The presentation at the Workshop ``Daniel P. Friedman: A Celebration.'' December 4, 2004. Bloomington, IN
call/cc
, formallyThe title of the talk, in the expanded form, is _this_. We will talk about less frequently mentioned applications of call/cc and hygienic Scheme macros. For example, we will use macros as a sort of a proof assistant, to help in tedious lambda-calculations. As you will see, we will be talking about undelimited and delimited continuations, continuation-passing style transforms -- with a detour on hygienic macros and beta-normalization. It should come as no surprise that all these topics are directly influenced by Dan Friedman -- and, in fact, developed straight in response to his challenges. Perhaps he didn't know about that though.
((call/cc call/cc) (call/cc call/cc))
(call/cc call/cc) ==> ?? (call/cc (call/cc call/cc)) ==> ?? (call/cc ... (call/cc call/cc)) ==> ?? (call/cc ... (call/cc id)) ==> ??
(define (p x) (if (eq? x p) '(p p) `(p ,x))) ((call/cc (call/cc call/cc)) p) ===> (p p)

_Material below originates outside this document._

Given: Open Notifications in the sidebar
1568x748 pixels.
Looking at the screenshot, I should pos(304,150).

It all started about two years ago, upon the meditation on this famous incantation. It was disclosed by Shriram on USENET. What is the application of call/cc to itself? And one more time? And a few more times? What if we have the identity function?

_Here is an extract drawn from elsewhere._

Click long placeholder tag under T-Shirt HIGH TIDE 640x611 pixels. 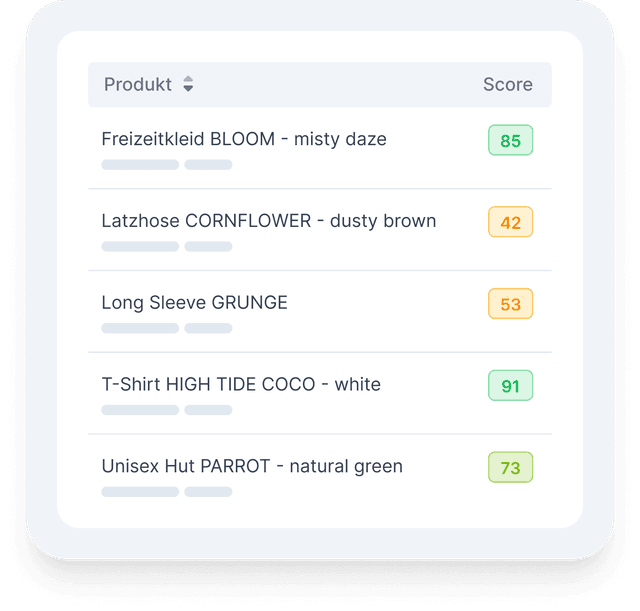(140, 410)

To be sure, on one hand, these questions seem trivial. We can easily find the answer if we just apply these things to a suitable function, like that. It'll tell us what is being applied to what. This is an instance of a type-directed partial evaluation, btw. So we easily find out that all these expressions are just self-applications. A more interesting question is this: are there any side-conditions on p? Can we prove it? As we know, the field of first-class continuations is sufficiently interesting to reasonably doubt one's intuition and rely on a formal proof instead. BTW, there was one surprise, to be mentioned later.
Theorem 1. Expressions
((call/cc ... (call/cc call/cc)) p)
((call/cc ... (call/cc (call/cc id))) p)
((lambda (x) (x x)) p)
where
p
is a value,
all yield
beta
-equivalent terms after CBV CPS.
Catchy phrase 1.
self-application is the fixpoint of call/cc
Here (call/cc ...) signify zero or more applications of call/cc, and id is the identity function (lambda (x) x).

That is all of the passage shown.